He took to his healing by walking in small steps and casting his will to the whim of past warriors, gaining from the study of their lives the strength he currently lacked and the force of spirit he had nearly abandoned after his disability.

When he wasn’t being probed by technicians or losing himself to the fog of the mystic, he stayed to himself and prayed to the gods of his mother. His prayers were more than pleas for renewed health. They were soulful cries that he be made one again and be allowed to die as he was meant to die, as he was destined to die.

As a warrior.

Down deep in his heart he knew it was an impossible request. His future looked to be as numb and dull as the emptiness he felt in the pit of his stomach. It would be a mournful life devoid of action and confrontation.

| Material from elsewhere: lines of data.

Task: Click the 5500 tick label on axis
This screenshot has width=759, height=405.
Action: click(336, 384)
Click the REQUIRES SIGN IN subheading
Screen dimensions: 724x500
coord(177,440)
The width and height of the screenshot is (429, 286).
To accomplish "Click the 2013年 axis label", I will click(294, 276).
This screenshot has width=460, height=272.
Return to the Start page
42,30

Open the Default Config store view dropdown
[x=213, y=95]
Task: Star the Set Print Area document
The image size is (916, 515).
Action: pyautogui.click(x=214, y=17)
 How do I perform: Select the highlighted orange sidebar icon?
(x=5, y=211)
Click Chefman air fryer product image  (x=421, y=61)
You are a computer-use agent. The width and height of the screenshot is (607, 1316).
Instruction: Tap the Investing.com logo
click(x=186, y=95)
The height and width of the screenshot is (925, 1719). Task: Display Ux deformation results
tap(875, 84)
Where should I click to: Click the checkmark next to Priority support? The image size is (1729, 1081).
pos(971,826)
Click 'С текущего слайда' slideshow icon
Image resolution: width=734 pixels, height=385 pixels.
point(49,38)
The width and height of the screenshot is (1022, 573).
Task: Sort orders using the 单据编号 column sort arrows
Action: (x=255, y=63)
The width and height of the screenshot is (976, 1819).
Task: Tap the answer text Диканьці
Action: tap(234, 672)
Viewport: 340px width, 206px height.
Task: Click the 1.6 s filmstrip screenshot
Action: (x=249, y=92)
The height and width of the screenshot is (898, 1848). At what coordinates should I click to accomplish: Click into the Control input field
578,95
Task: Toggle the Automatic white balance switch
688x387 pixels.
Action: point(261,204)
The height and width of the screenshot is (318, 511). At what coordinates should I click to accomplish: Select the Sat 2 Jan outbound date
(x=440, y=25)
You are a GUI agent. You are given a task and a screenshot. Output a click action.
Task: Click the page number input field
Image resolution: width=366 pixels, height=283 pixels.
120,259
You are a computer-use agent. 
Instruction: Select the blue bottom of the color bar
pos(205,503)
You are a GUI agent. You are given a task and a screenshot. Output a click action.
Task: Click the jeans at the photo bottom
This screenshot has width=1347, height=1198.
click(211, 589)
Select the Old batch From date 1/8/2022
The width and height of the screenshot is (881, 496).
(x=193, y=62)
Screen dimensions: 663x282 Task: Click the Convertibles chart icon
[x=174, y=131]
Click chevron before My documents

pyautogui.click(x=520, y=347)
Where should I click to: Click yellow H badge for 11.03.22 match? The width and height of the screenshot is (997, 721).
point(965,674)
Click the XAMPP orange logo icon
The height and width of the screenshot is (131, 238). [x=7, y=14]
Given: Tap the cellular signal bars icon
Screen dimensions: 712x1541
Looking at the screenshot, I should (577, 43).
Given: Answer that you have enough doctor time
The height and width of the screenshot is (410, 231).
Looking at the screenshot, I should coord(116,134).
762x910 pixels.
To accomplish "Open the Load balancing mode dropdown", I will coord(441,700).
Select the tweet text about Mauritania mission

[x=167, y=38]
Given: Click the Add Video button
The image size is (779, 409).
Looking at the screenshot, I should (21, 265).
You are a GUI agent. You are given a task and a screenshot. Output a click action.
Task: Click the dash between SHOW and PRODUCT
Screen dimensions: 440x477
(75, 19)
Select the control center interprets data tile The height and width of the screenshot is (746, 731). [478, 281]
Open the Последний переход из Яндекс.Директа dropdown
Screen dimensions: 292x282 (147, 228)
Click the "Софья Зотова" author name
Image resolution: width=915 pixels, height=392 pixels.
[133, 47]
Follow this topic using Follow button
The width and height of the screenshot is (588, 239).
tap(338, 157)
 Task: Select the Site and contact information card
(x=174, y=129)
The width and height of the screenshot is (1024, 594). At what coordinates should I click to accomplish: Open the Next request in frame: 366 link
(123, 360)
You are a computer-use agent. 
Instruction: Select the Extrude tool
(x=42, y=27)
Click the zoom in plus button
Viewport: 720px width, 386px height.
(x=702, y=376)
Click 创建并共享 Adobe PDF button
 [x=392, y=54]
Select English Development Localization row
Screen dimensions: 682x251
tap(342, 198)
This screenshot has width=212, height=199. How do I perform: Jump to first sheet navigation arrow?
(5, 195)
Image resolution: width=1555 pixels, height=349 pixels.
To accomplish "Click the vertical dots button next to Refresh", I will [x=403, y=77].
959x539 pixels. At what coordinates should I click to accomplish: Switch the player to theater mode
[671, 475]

He missed those tense moments with the instrument, the precious rare seconds when he was alone, only a slight twitch of the hand away from instant death. Those hours spent in front of a bomb, time slipping before him with each tick of the clock, were the hours Geronimo felt fully alive and in total control. It was the period during which he felt most united with the spirit of his ancestors. And he would give anything to experience that feeling again. That was what he prayed for.

It was a desperate prayer from a lonely man.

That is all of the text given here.